If you have a Dual-core, and a game only uses one core, it's performance will be greater then on a single core of the same type, because all the other processes running (the OS, Anti-Virus, etc) can run on the other core, giving a full core to the game.
 
"The other" group of people who read Tomshardware are not interested in gaming but, are interested in how quickly increases in performance will allow them to do their jobs. Non linear video editing, Audio editing/processing, 3D modeling and analysis and server virtualization come to mind. Even just playing around with more than one VM in VMWare or VirtualBox can bring many systems to their knees.

I'd love to see a comparison of a system doing a video transcode operation from within a VM while compiling an application in another VM, running 10 tabs in Firefox and rendering a 3D model all at the same time. I've done two out of the four at the same time on my 1.86Ghz Core 2 Duo and it was a pain. What I want to know is how much an improvement in multitasking performance I could get from one of the Core i7 Quads.
 
I want a laptop with 17 inches screen low power cpu (30w or less)with huge L2 cache (4-6 mb)
Anybody can help?
 
I would now like to see how generations of cpu's have changed such as in efficiency, such as you tested the i7 2.66 quad core, compare that to the quad core 2.66ghz of the 775 skt family Q6800 or what ever the 2.66 quad core was called , also compare them to the athlon x2 and the 2 versions of the phenoms, it would be interesting to see identical clock speed, V's the change in architecture V memory performance
 
Yes, i have to agree with yonef. I was thinking the same thing. Just because Windows only sees 1 core and only schedules accordingly, doesn't mean that other cores are not used.

The cores are not isolated (In this chip and others). If you run a single threaded program it will run on multiple cores. This is done at the underlying hardware level, and cannot be changed by software (say making a change to windows), you would need to find a way to actually disable the core. In this case a thread can be processed between 2 cores. In the case of say a Phenom chip with a native quad core design, a single thread could be processed by all 4 cores.

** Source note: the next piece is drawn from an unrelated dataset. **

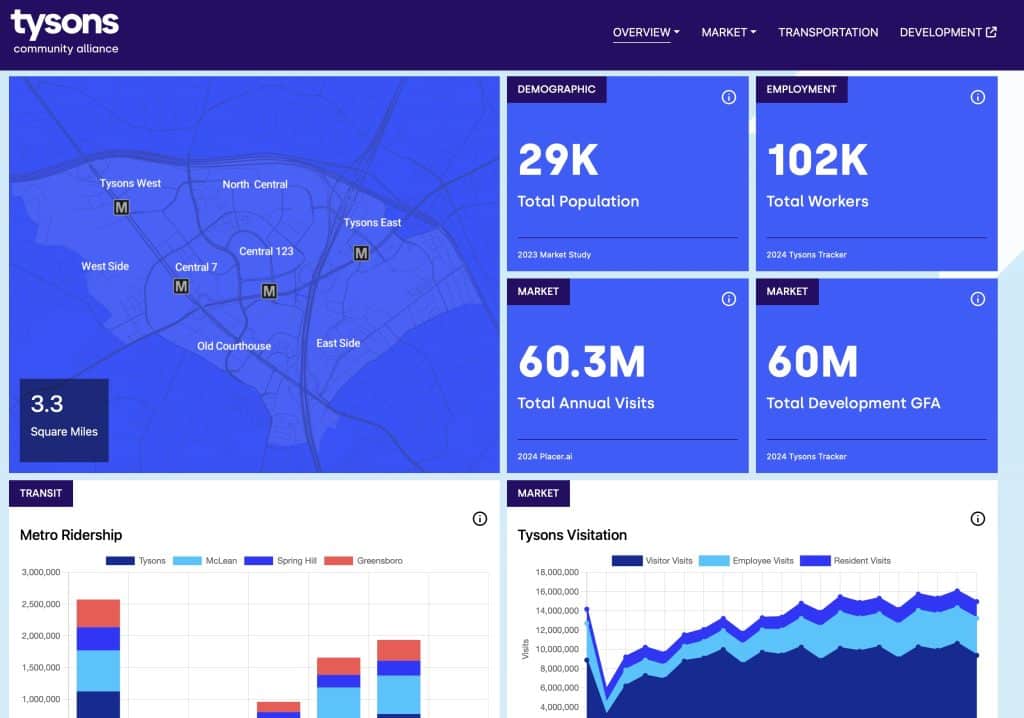The width and height of the screenshot is (1024, 718).
Task: Click the Metro Ridership chart info icon
Action: point(479,519)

So actually, in your one core test you could be using up to 2 cores. Also, the two core test could be using 2 or 4 cores depending on which of the two cores are being used by windows. The 3 core test is definitely using all 4 cores. In fact, the only difference between the 3 and 4 core tests is you gave the cpu an extra thread to use. What is actually being tested is more along the lines of hyperthreading vs no hyperthreading.
 
So 18 months later, any additional comments or references?

Great article.

DG12
 
Hey guys, i dont know alot about this, so my question is: Would Call of Duty Black Ops run faster(better) on 1.AMD Phenom II Quad Core N950 (2,1 GHz) or 2.Intel Core i7 2630QM (2 GHz, 6 MB L2). These are from 2 computers im looking to buy, and what about ram, would 8gb make the diffrence from 4gb?
 
Check out the definition of "begs the question". It doesn't at all mean what you think it does.